This analysis of gene expression data revealed that the mouse Fbn1 gene was in a cluster of 205 genes representing a lineage-independent expression signature for mesenchymal cells. Transcription factors binding TEAD, CIZ, RP58, KLF4, MAZ, BLIMP1 and IK1/IK2 sites are candidate regulators of this Fbn1-associated cluster. Several of these have known roles in mesenchymal cell types. MAZ (myc-associated zinc-finger protein) has been shown to regulate muscle-specific gene expression.30 RP58 has an essential role in skeletal myogenesis,31 and BLIMP1 is involved in myocyte differentiation.32 CIZ is implicated in regulation of bone mass biology.33 TEAD2 and TEAD4, although not previously implicated in mesenchyme biology, had a similar expression pattern to the genes of the Fbn1 cluster. KLF family members and IK1/IK2 are associated with transcriptional repression in haemopoietic cells, and their function may be to prevent ectopic expression of the Fbn1-associated cluster genes in non-mesenchymal cells. Fbn1 was associated with six of these seven transcription factor motifs, the only gene with this level of association. The Fbn1-associated cluster itself includes genes for a number of transcriptional regulators that are known to be involved in epithelial–mesenchyme transition, including the Snai1, Snai2, Prrx 1, Prrx2 and Twist1 genes. Our recent analysis34 detected motifs for PRRX family members in the Fbn1 proximal promoter region.

* _WHAT IS NEEDED_:
Answer these questions about the Fbn1 gene expression excerpt above:
1. How many genes were in the cluster that included the mouse Fbn1 gene?
2. Which transcription factor has an essential role in skeletal myogenesis?
3. With how many of the seven transcription factor motifs was Fbn1 associated?

* _DATA EXTRACTS_:
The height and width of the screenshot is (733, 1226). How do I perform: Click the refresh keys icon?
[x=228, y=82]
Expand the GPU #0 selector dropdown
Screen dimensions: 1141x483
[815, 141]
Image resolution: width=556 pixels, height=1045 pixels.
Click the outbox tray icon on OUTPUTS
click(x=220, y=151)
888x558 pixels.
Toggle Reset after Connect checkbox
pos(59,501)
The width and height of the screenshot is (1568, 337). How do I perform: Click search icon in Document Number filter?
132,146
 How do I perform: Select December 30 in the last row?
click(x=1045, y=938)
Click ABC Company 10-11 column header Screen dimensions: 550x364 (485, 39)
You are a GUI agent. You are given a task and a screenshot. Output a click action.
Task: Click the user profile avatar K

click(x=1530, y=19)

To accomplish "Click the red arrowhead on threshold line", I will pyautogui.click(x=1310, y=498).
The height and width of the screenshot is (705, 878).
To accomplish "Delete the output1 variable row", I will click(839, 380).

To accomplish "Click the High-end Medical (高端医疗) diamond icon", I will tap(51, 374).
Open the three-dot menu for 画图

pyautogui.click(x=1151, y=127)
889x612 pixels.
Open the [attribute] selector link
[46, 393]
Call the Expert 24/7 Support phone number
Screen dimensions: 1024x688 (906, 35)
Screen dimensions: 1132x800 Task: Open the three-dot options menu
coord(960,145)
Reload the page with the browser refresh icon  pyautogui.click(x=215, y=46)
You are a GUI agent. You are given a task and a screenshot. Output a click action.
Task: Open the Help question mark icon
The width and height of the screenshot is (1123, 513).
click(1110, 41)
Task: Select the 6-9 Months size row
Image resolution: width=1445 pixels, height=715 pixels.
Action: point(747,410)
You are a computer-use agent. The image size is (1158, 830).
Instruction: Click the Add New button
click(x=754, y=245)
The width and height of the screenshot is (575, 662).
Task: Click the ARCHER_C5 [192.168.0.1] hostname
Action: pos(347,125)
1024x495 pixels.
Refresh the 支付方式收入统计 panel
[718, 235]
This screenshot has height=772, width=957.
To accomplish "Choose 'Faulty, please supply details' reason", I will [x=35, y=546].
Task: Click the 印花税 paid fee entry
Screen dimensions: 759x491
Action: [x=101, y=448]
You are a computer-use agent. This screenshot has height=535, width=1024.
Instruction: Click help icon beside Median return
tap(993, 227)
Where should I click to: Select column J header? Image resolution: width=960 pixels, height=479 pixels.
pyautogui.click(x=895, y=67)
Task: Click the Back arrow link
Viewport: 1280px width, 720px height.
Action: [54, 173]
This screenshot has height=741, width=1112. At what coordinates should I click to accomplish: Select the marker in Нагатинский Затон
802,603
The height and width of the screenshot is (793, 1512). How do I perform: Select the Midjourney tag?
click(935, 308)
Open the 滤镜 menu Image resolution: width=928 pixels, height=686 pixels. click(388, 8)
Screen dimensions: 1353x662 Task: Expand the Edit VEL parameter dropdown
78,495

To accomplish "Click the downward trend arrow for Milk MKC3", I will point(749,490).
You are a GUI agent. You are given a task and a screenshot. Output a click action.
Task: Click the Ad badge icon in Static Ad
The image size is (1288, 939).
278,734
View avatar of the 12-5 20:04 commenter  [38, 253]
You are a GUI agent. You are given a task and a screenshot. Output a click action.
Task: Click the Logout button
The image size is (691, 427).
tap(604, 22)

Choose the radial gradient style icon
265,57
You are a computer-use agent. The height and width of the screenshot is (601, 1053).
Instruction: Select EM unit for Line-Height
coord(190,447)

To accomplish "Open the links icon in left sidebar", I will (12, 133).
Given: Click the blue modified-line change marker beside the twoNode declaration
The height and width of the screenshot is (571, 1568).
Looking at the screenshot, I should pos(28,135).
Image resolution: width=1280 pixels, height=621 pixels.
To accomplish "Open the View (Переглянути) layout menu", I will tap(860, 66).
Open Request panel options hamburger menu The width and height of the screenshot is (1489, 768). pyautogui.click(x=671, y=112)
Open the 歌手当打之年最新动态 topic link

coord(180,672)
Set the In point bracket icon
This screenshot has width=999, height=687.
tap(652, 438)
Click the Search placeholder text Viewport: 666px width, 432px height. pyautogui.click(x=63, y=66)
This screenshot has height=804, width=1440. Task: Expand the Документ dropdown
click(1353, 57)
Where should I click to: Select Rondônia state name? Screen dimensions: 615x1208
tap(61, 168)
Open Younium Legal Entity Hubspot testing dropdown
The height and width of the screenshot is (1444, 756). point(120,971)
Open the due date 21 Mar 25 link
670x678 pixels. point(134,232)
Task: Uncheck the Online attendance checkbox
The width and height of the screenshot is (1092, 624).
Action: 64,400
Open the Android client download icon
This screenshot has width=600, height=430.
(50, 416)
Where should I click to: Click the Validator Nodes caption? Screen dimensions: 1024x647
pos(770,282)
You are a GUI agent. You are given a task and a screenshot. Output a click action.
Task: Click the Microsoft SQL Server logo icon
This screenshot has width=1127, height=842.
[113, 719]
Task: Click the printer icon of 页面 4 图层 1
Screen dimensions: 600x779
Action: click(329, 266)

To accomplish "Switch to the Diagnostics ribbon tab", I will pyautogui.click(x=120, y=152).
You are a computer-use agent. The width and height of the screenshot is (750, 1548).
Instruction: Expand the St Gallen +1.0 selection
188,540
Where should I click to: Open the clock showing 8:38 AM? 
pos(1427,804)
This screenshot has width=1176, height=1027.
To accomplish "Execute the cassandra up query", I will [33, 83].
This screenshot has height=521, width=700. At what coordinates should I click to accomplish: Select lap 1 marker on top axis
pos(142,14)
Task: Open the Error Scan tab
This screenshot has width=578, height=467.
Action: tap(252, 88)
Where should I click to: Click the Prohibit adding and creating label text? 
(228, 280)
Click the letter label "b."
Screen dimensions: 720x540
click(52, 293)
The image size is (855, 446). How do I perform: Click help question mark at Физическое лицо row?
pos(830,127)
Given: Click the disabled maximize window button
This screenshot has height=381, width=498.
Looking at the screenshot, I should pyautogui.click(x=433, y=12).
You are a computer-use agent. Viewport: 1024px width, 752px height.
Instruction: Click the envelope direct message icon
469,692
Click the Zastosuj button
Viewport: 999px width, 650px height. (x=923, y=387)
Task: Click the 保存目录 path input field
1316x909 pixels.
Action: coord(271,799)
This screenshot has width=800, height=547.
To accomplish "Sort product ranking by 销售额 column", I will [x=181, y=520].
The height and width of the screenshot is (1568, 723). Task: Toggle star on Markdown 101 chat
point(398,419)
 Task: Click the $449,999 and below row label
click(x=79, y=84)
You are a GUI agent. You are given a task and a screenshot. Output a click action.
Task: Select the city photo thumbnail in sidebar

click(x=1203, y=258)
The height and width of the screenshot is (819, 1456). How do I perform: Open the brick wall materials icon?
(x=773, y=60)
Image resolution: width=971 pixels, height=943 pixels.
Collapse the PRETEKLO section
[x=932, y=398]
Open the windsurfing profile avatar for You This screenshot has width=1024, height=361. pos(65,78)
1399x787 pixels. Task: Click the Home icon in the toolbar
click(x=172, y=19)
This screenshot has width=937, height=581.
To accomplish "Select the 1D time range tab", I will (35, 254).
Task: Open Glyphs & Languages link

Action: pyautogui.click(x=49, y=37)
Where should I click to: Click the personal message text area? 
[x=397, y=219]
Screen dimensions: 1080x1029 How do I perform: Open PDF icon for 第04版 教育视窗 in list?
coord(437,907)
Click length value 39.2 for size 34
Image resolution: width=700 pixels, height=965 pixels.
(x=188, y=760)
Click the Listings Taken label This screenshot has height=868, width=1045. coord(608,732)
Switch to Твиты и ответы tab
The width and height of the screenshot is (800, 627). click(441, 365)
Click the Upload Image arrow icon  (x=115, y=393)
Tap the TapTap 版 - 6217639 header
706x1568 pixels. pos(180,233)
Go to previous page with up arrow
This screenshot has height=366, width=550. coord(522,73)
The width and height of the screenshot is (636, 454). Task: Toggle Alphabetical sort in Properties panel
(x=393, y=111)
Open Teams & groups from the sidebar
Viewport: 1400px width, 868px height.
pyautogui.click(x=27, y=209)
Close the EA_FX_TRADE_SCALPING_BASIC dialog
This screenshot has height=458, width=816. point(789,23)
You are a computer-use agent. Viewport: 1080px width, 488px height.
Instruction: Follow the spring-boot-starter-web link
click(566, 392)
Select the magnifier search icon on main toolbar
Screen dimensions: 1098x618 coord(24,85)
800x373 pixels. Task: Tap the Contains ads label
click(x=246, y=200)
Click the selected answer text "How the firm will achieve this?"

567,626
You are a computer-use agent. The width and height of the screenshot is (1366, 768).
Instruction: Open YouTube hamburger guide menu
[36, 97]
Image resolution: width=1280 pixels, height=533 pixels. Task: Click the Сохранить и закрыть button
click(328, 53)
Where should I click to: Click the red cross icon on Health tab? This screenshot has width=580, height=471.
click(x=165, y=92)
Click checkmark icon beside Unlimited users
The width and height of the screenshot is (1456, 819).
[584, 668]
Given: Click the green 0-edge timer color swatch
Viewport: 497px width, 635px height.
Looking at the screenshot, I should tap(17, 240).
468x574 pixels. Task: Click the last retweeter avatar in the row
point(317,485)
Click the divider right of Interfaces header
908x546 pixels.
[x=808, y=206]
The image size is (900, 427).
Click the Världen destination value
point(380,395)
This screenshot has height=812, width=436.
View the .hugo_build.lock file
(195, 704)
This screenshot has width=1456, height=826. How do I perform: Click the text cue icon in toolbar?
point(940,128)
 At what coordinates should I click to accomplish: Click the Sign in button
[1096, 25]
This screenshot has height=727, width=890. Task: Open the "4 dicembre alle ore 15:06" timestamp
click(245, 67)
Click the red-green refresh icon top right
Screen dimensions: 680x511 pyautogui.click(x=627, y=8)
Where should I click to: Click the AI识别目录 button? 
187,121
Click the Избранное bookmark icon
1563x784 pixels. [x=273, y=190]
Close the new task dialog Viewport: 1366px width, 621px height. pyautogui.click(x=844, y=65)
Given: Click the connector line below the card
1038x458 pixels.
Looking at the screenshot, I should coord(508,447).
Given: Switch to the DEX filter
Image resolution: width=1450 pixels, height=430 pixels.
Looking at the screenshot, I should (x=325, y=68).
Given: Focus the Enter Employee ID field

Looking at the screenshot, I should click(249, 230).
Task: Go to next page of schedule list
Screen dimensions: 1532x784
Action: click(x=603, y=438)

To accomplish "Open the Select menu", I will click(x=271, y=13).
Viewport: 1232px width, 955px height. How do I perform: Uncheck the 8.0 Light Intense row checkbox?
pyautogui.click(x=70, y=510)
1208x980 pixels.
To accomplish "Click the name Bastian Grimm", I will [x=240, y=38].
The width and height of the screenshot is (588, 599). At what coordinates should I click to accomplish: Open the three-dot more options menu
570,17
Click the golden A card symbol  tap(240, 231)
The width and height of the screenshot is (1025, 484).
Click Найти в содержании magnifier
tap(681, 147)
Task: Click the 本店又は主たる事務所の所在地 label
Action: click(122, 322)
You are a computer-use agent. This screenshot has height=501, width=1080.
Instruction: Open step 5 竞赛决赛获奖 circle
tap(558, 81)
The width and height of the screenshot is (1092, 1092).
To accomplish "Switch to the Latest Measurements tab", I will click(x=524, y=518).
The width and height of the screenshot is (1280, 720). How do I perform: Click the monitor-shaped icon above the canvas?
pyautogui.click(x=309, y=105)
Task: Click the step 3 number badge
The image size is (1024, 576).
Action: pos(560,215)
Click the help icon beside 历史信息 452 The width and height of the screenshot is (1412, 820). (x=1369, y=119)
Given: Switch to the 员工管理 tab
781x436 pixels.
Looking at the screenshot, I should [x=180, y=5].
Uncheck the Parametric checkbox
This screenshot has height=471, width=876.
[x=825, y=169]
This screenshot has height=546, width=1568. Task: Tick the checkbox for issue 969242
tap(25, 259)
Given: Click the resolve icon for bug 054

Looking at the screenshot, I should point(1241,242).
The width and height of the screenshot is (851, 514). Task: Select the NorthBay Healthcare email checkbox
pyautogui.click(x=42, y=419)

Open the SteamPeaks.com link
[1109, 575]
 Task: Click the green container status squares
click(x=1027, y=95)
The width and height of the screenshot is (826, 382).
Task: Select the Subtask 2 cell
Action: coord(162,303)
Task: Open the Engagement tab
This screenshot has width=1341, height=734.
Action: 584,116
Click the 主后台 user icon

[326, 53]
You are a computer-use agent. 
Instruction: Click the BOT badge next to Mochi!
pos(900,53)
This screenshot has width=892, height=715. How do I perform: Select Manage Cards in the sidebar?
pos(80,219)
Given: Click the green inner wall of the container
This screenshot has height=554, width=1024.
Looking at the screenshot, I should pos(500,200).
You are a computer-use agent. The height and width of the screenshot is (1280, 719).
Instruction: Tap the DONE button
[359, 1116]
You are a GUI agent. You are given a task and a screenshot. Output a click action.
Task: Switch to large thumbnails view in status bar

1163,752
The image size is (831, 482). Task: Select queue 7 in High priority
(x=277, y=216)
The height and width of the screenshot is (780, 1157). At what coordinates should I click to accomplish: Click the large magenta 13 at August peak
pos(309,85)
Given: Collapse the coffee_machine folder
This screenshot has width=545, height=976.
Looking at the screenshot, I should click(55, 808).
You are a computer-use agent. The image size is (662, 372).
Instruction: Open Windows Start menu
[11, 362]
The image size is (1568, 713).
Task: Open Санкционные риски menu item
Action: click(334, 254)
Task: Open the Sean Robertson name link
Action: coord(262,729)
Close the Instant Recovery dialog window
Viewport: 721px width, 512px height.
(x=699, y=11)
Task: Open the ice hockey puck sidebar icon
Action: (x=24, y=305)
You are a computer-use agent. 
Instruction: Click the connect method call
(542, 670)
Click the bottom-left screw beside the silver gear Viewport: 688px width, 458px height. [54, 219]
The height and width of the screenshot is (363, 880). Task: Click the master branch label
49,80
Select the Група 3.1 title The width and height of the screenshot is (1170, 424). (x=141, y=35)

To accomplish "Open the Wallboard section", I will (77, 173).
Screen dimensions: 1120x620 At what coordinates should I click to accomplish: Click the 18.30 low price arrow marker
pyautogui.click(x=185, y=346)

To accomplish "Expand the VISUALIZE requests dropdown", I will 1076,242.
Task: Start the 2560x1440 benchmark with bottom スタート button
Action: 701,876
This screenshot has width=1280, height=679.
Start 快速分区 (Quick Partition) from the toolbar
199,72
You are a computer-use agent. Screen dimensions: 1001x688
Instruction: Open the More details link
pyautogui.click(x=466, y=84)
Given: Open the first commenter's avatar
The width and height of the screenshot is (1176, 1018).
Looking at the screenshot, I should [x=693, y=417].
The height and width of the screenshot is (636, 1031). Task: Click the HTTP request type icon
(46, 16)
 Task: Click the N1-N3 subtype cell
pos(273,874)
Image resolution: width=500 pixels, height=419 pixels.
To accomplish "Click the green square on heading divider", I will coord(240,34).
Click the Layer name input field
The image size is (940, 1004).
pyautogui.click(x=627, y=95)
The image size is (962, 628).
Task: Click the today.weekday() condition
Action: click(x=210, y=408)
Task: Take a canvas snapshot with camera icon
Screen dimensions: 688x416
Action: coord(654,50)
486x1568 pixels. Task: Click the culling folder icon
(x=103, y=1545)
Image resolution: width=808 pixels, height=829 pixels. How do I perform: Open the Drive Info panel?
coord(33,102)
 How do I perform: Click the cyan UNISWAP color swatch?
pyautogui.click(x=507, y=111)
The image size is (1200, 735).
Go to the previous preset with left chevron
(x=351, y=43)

* _ANSWER BOX_:
1. 205
2. RP58
3. Six